The new urban park is designed on a network of pedestrian and cycle paths that accompany the visitor in a walk of progressive detachment from the town’s anthropized environment toward the natural context of the river.
In the heart of this urban park, equipped with sports, play, and rest areas, stands the Nuovo Padiglione (New Pavilion), conceived as an identity icon of the Foro Boario. The building is composed of two functional volumes: spaces for community-use kitchens on one side, and spaces for a bar managed by local associations and public restrooms on the other. The two blocks are united by a striking element: a majestic, terracotta-colored roof.
The roof, constructed with a load-bearing glulam timber structure, is the conceptual heart of the project. In clear contrast to the formal neutrality of modernism, the architecture chooses to emphasize the roof, elevating it to a vernacular element, understood as a form "capable of dialoguing with the population."
The large roof aims to become a constructed metaphor for aggregation, a large shelter under which citizens find protection and shared identity. The space created beneath it, between the functional volumes, transforms into a grandiose, protected, and welcoming open-air civic hall, intended for meeting and sharing. The pavilion is thus configured as a "bridge" structure with a permeable and open central part, inviting passage and traversal. This element connects the two park areas to the north and south of the pavilion, configuring itself as the project's focal point.
The chromatic and volumetric choice is not random but an explicit declaration that recognizes the popular and festive role of the building, transforming it into a visible and unmistakable landmark.

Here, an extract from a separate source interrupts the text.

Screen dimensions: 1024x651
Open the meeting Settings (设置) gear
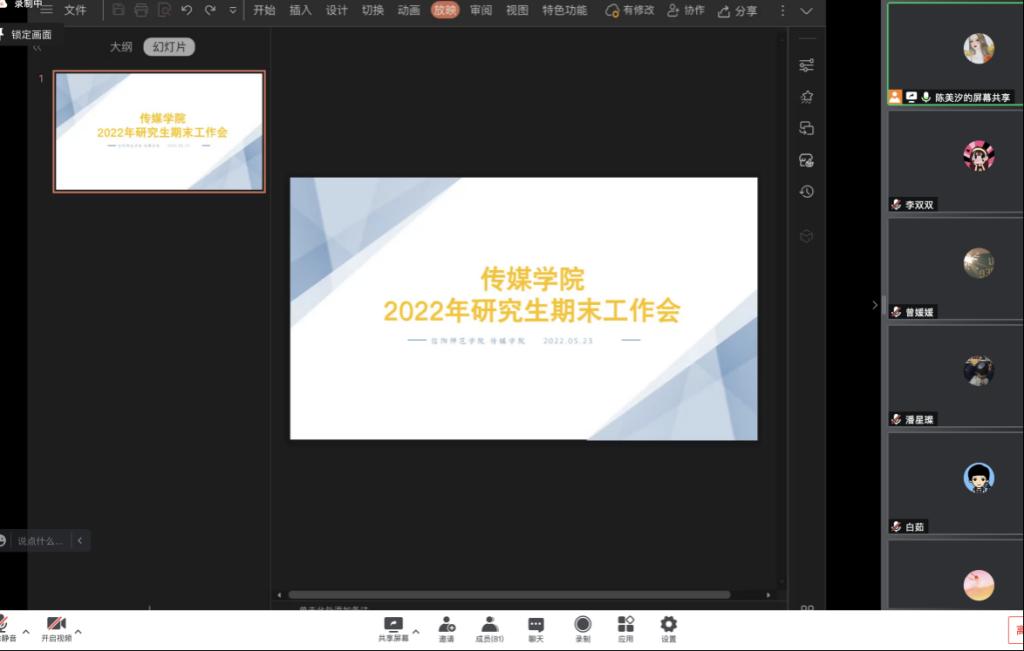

The central idea of the project moves along this dual purpose: on the one hand, to create a covered space for aggregation, and on the other, to elevate the roof to an identifying element. In this way, the visual reference is capable of overcoming intellectual abstraction in favor of a celebration of collective identity, offering people the possibility of recognizing themselves again in the building and its shared meaning, placing the deep relationship between community and architecture at the center of the constructed space.